2)  A Japanese Man Lived in Shame for Surviving the Tragedy
Masabumi Hosono (1870 – 1939) was the sole Japanese survivor on the Titanic. He was an employee of the Japanese Ministry of Transport, who had been on an assignment. He was traveling as a second class passenger. He was awoken when the Titanic hit the iceberg. He reached the deck and found room on one of the last life boats available. After arriving in the US, the American media dubbed him the "Lucky Japanese Boy". Japanese media also celebrated his survival – at least at first. Shortly after appearing in a variety of publications, the public turned on the survivor, with many regarding him as a coward.

Masabumi Hosono - Sole Japanese Survivor
Masabumi Hosono - Sole Japanese Survivor

There were even allegations that he’d disguised himself as a woman in order get on board the lifeboat. Ultimately, Hosono lost his job and was branded by the media as a coward for surviving. School textbooks were even produced that defamed him as dishonorable. This was all due to the cultural attitude in Japan which felt that Hosono had shamed the Samurai spirit in regards to the notion of self-sacrifice, which dictated that he should have went down with the boat. Not only did Hosono live the remainder of his life in great shame, but his legacy went on to sully his family as well.

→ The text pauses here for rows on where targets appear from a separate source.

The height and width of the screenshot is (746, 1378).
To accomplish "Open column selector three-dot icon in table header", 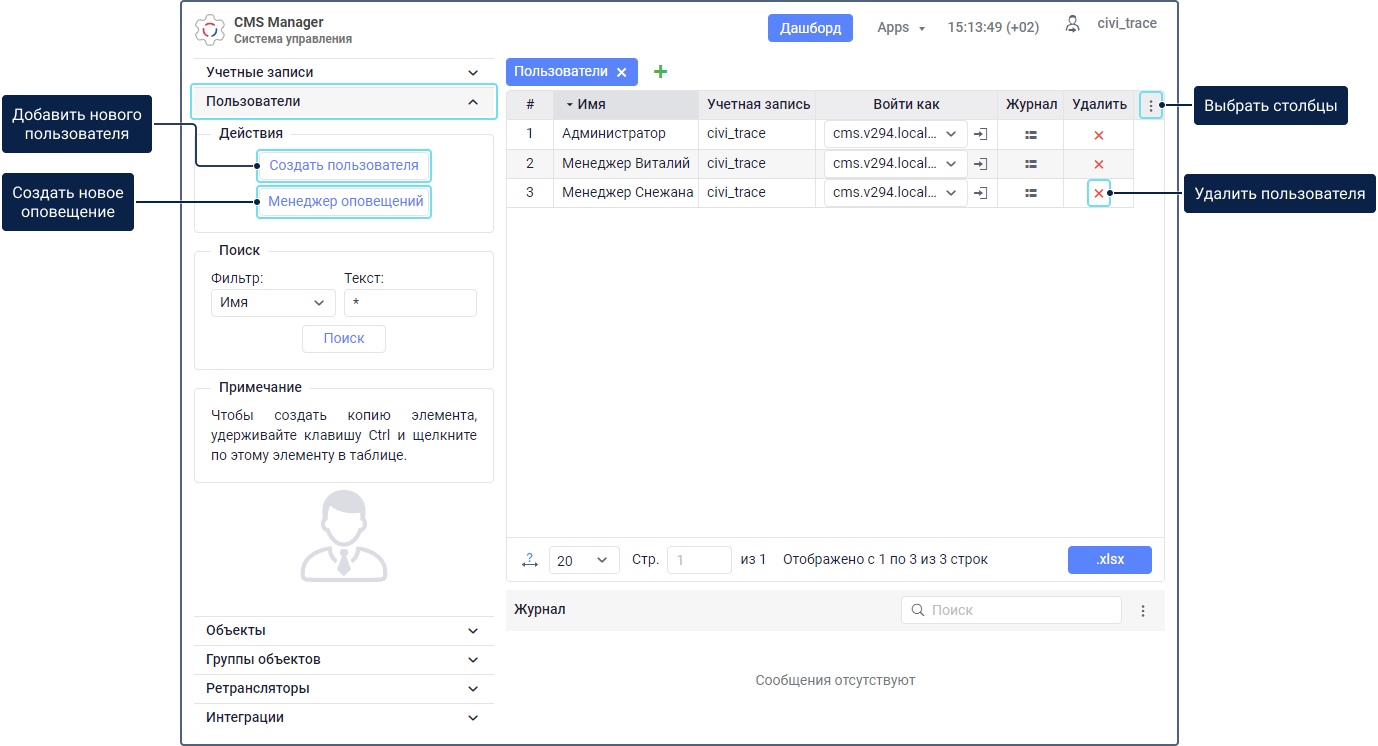I will [1151, 105].
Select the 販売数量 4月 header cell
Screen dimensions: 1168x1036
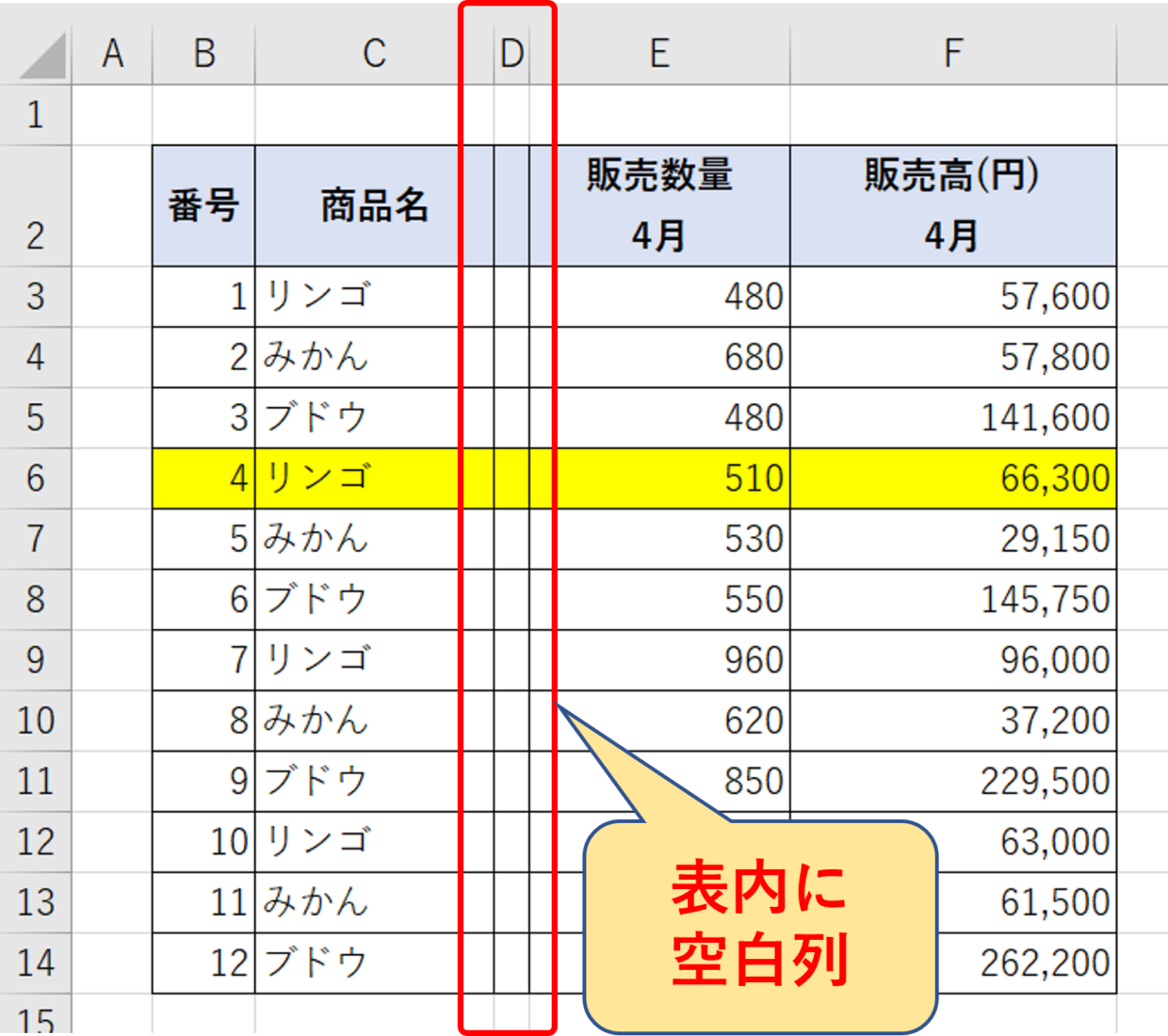[x=659, y=205]
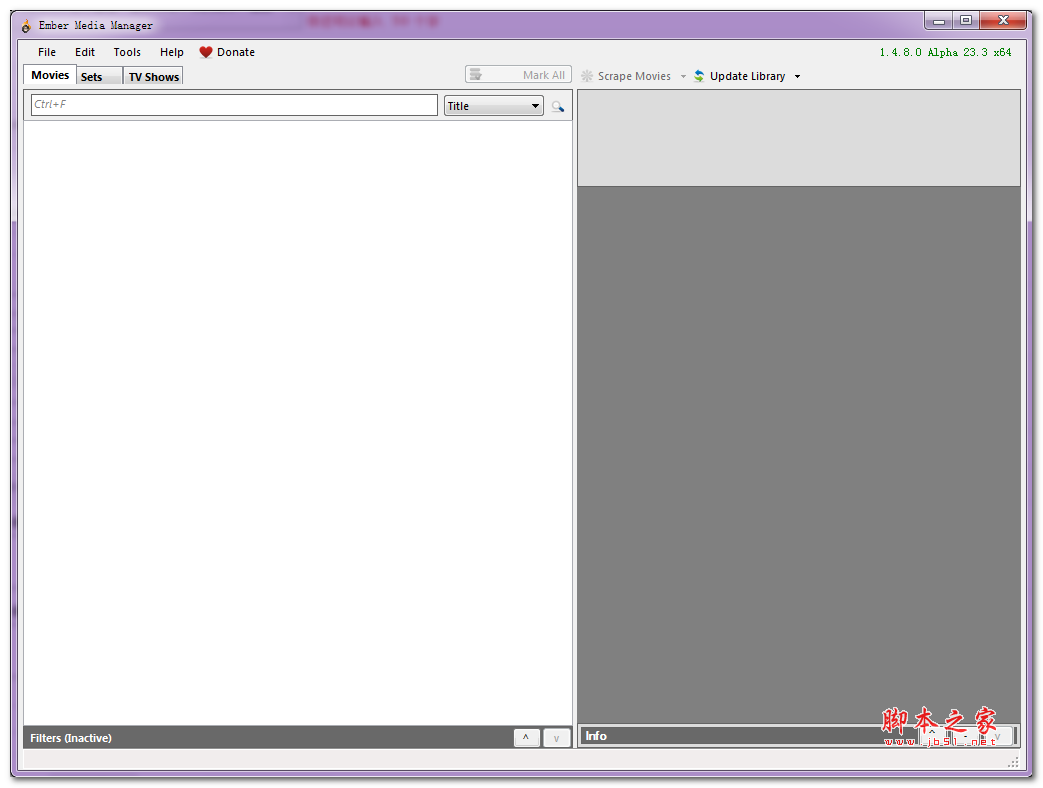The width and height of the screenshot is (1043, 788).
Task: Open the Scrape Movies dropdown arrow
Action: 683,75

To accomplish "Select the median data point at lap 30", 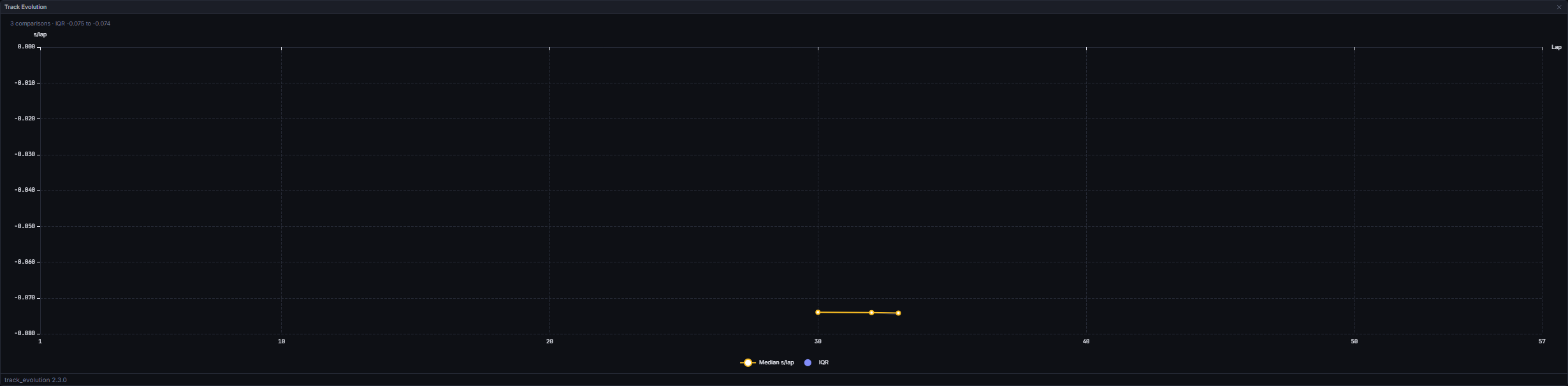I will [818, 312].
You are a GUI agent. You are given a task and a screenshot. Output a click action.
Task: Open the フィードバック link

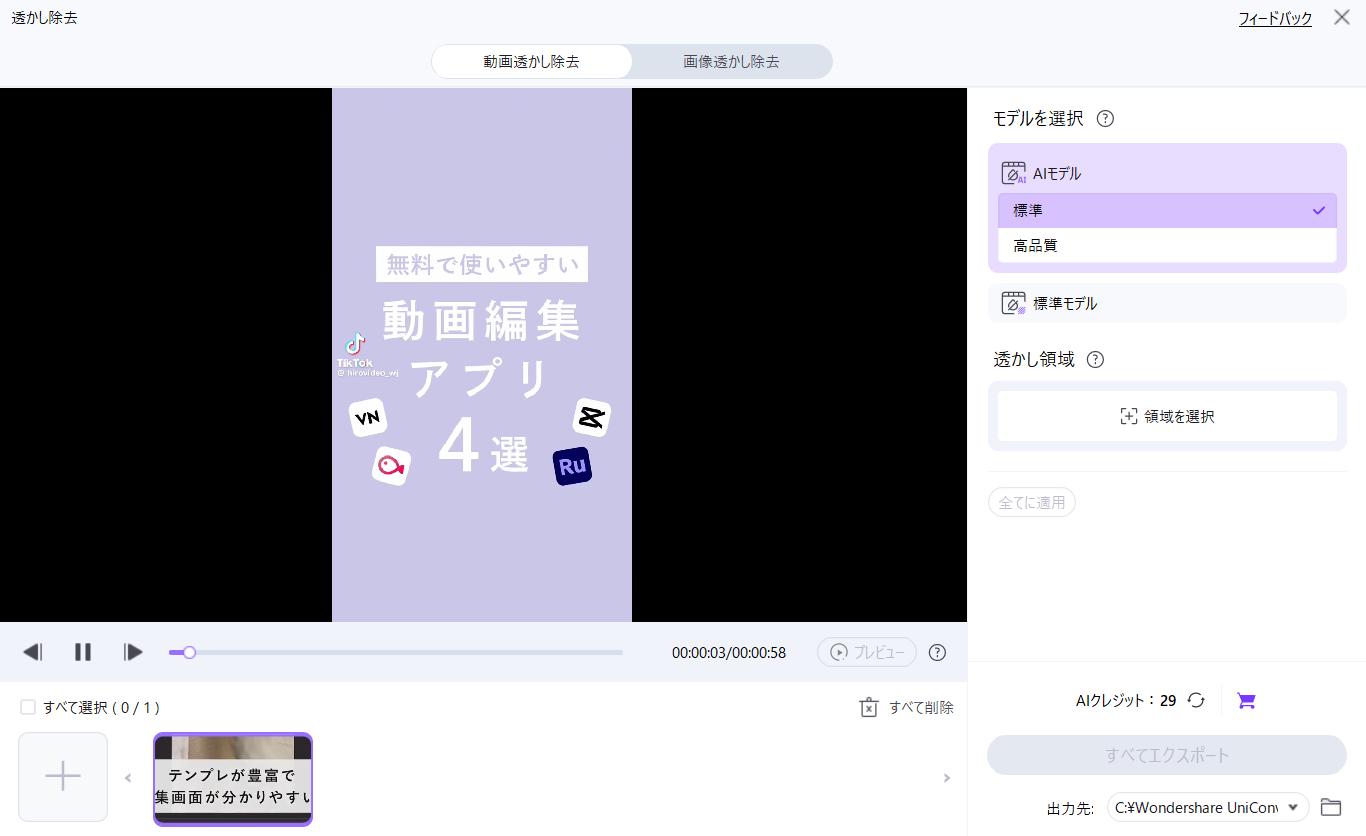pyautogui.click(x=1275, y=18)
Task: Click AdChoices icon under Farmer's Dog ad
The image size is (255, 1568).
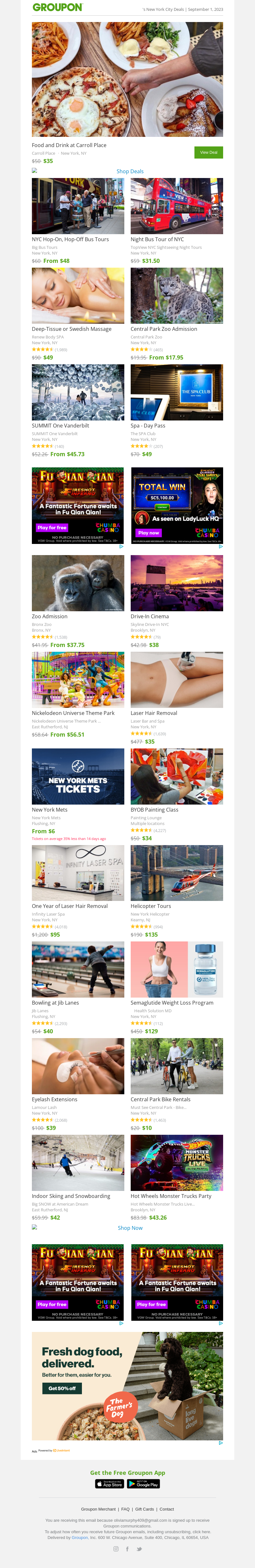Action: point(220,1443)
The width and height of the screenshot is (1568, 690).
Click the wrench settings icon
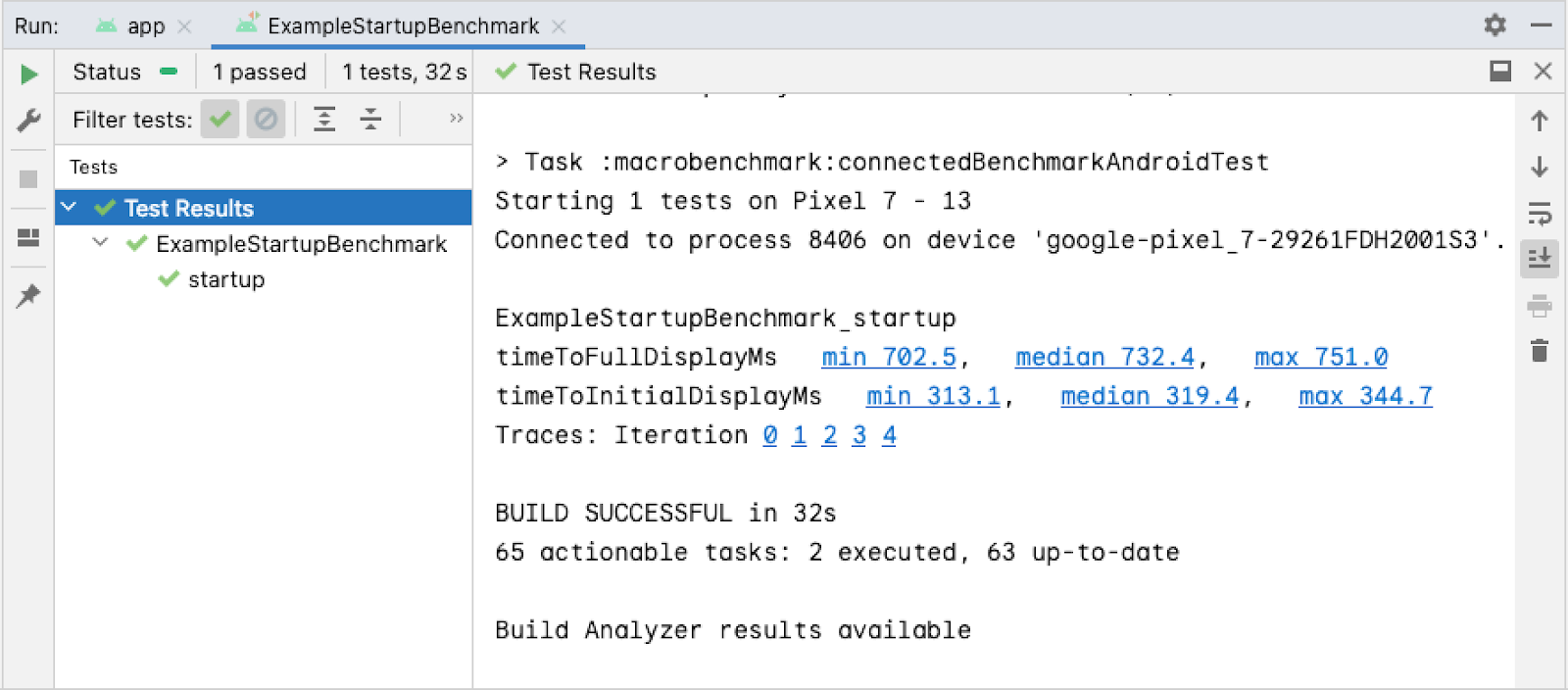29,121
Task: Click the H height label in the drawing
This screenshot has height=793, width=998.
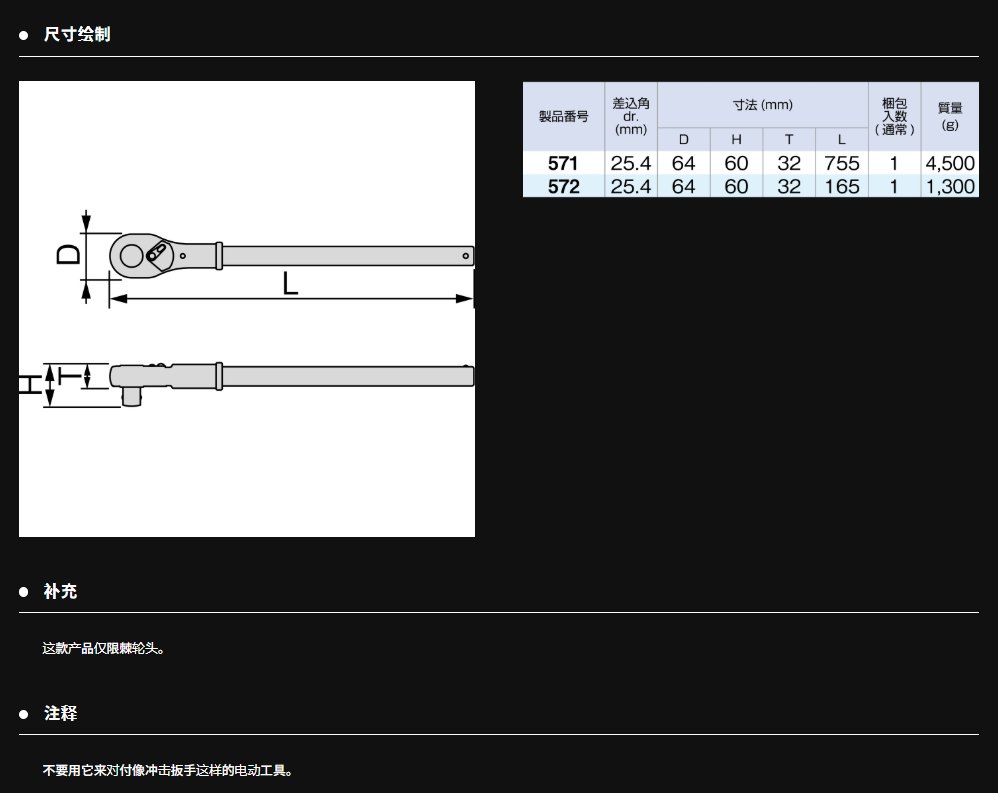Action: tap(29, 384)
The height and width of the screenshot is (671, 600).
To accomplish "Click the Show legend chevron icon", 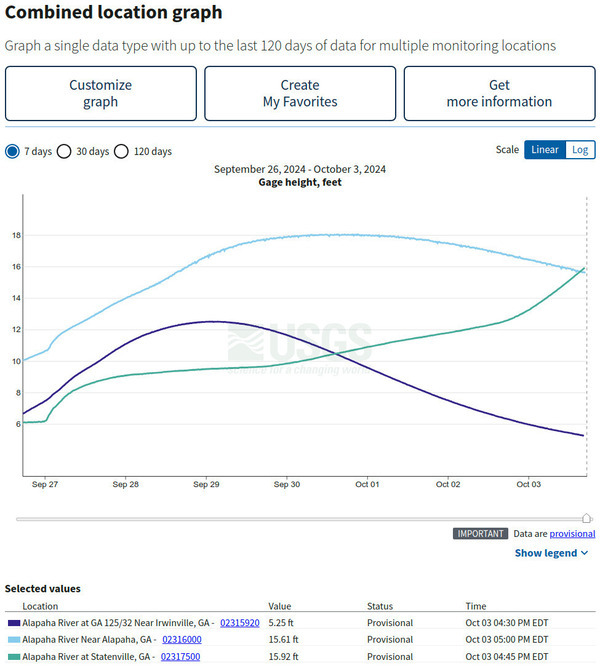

1)  The Titanic was a Drug Mule
When the Titanic sank a lot of valuable cargo went down with it. Not all of it legal. There were four cases of opium on board the Titanic. The drugs belonged to John Jacob Astor IV, whose family had made their fortune largely due to the sale of opium. Seven years before the ship sank, the U.S. Congress had outlawed the drug. Despite the law, opium was still widely used, though it was now no longer easily available.

John Jacob Astor IV
John Jacob Astor IV

While it certainly wasn’t uncommon for opium to be shipped to America regardless of the laws, it was in direct and blatant violation to the U.S. laws. It’s unclear whether officials of the White Star Line knew of the drugs that were aboard or whether Astor was smuggling them. Whatever the case was, it was well and truly illegal, with the Titanic serving as perhaps the most famous drug mule ever.

Even before James Cameron’s film that bought the tragedy of the Titanic’s maiden voyage to the big screen in remarkable detail like never before, the disaster fascinated the world at large. As much that is known about the disaster, chances are that there’s still many more mysteries waiting to be discovered about the Titanic by an enthusiastic public and the scientific community alike.